A bolsa portuguesa encerrou pelo terceiro dia no vermelho, pressionada pelas acções da banca.
Num dia marcado pelo anúncio inesperado de que o BCE poderá subir juros no próximo mês, o índice que reúne as principais cotadas portuguesas, o PSI 20, recuou 0,33% para 7.947,62 pontos, encerrando com quinze títulos negativos.
Quanto às restantes praças europeias a tendência foi de ganhos, com os investidores a aplaudirem os resultados empresariais da cervejeira belga InBev e da Adecco, a maior empresa do mundo de trabalho temporário, que atenuaram o impacto do discurso de presidente do BCE, Jean-Claude Trichet, em que admitiu a possibilidade de subir os juros no próximo mês. Trichet sustenta que as pressões inflacionistas estão a aumentar pelo que é necessário uma maior vigilância sobre a inflação.
Perante este cenário, o euro escalou rumo aos 1,4 dólares, renovando valores máximos de quatro meses. O mesmo sucedeu com os futuros das Euribor que dispararam perante a antecipação da subida de juros.

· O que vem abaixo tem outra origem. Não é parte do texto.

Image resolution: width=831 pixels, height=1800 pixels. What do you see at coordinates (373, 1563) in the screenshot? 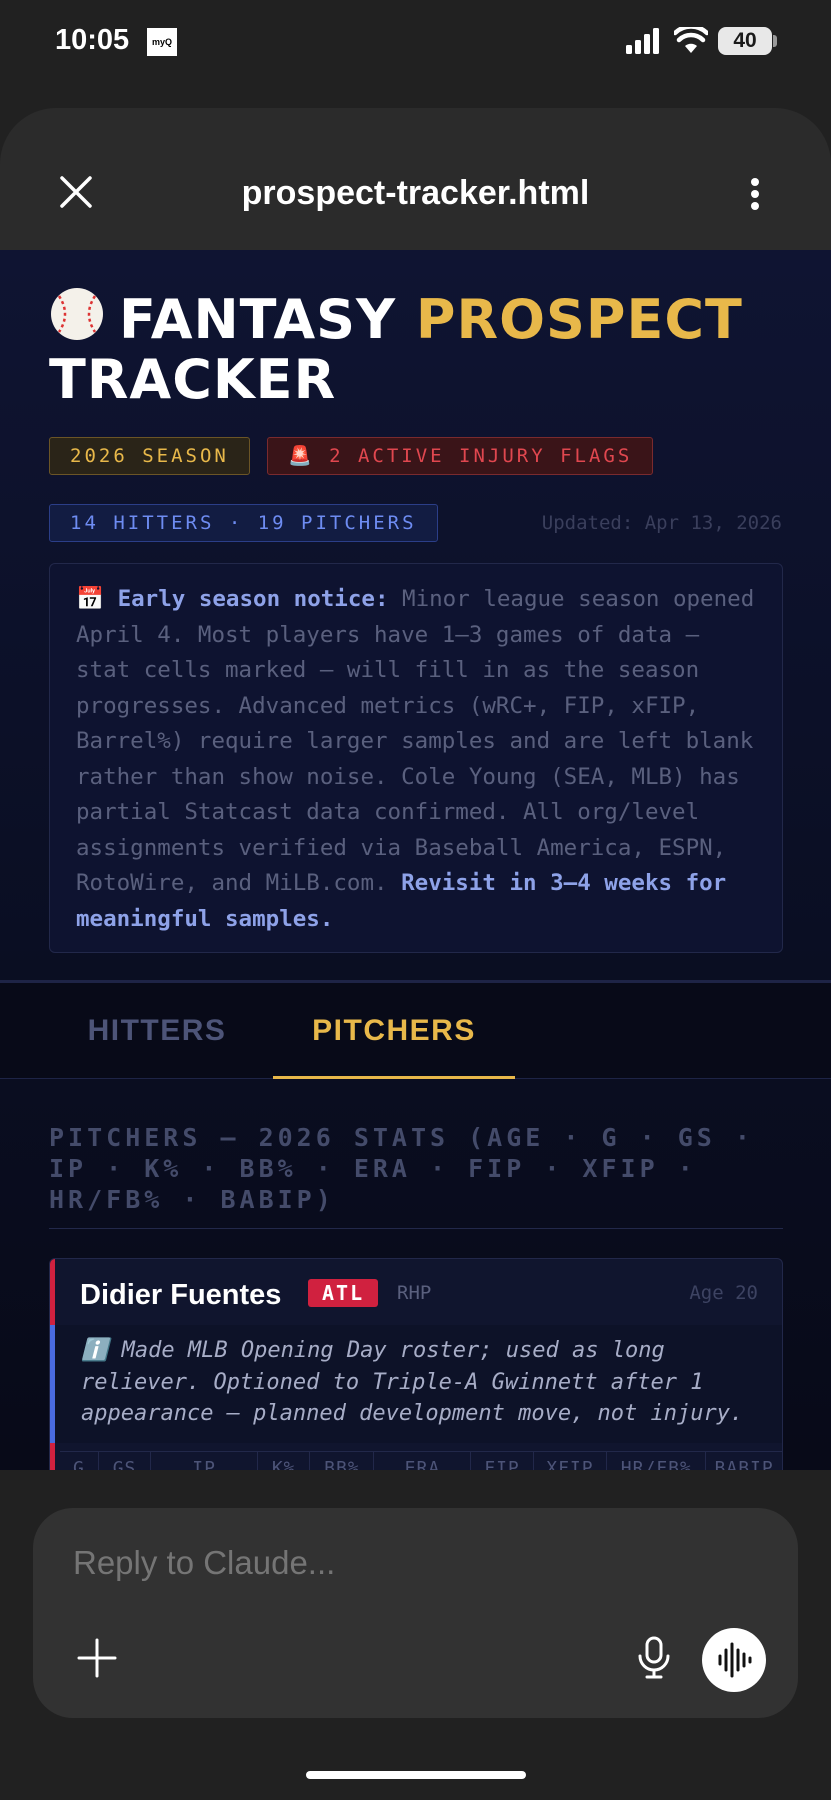
I see `reply-input` at bounding box center [373, 1563].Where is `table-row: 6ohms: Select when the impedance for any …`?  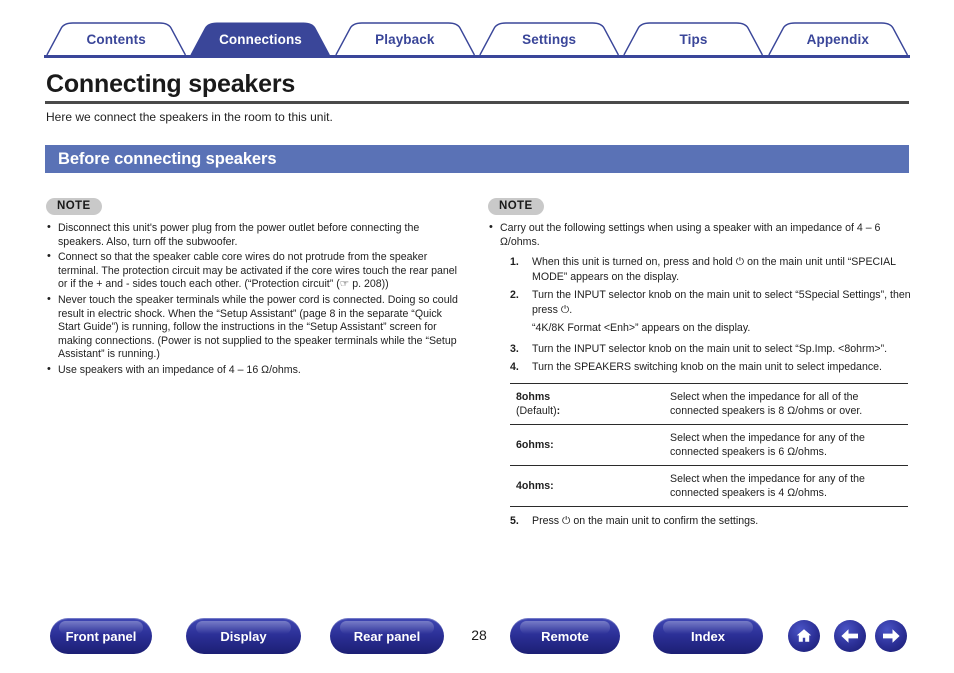
table-row: 6ohms: Select when the impedance for any … is located at coordinates (709, 445).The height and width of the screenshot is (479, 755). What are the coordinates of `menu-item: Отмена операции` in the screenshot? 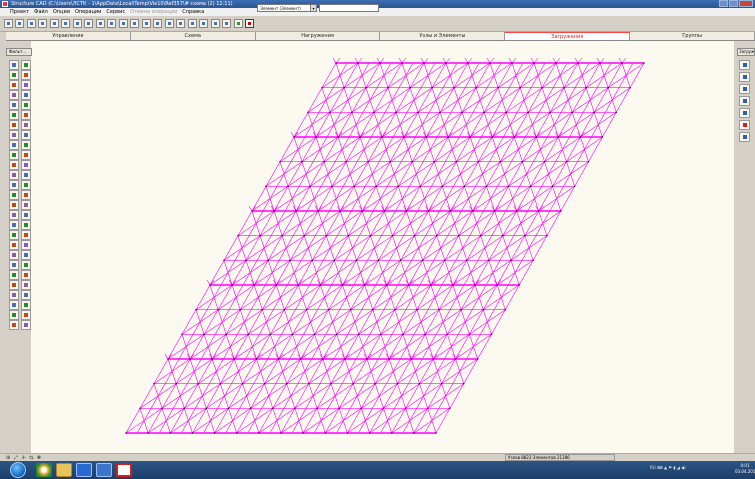 It's located at (154, 12).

Os peritos avançam que o mercado esperava que Trichet mantivesse os juros baixos por um longo período e alertam para o impacto que o aumento do preço do dinheiro vai ter nos bancos, em particular nos países do Sul da Europa, como é o caso de Portugal.
Em Lisboa, foram efectivamente as acções da banca as que mais castigaram a bolsa, que fechou em queda pela terceira sessão consecutiva. O BES desvalorizou 0,8% para 3,21 euros, enquanto que o BPI cedeu 1,06% e o BCP perdeu 0,95%. Isto num dia em que o Diário Económico avança que os empréstimos do BCE vão ficar mais caros para os bancos portugueses.
Em sentido oposto, destaque para os títulos da EDP, que valorizaram 0,58% para 2,78 euros, bem como para a Sonaecom, que disparou mais de 4% para 1,48 euros, no dia seguinte à empresa ter apresentado um lucro recorde de 41,2 milhões de euros referente a 2010. A 'telecom' revelou também que vai atribuir pela primeira vez dividendos, de 0,05 euros por acção.
"Esta subida espelha os resultados recorde que a empresa registou em 2010 e o anúncio do primeiro dividendo", afirmou João de Deus, trader da Dif Broker.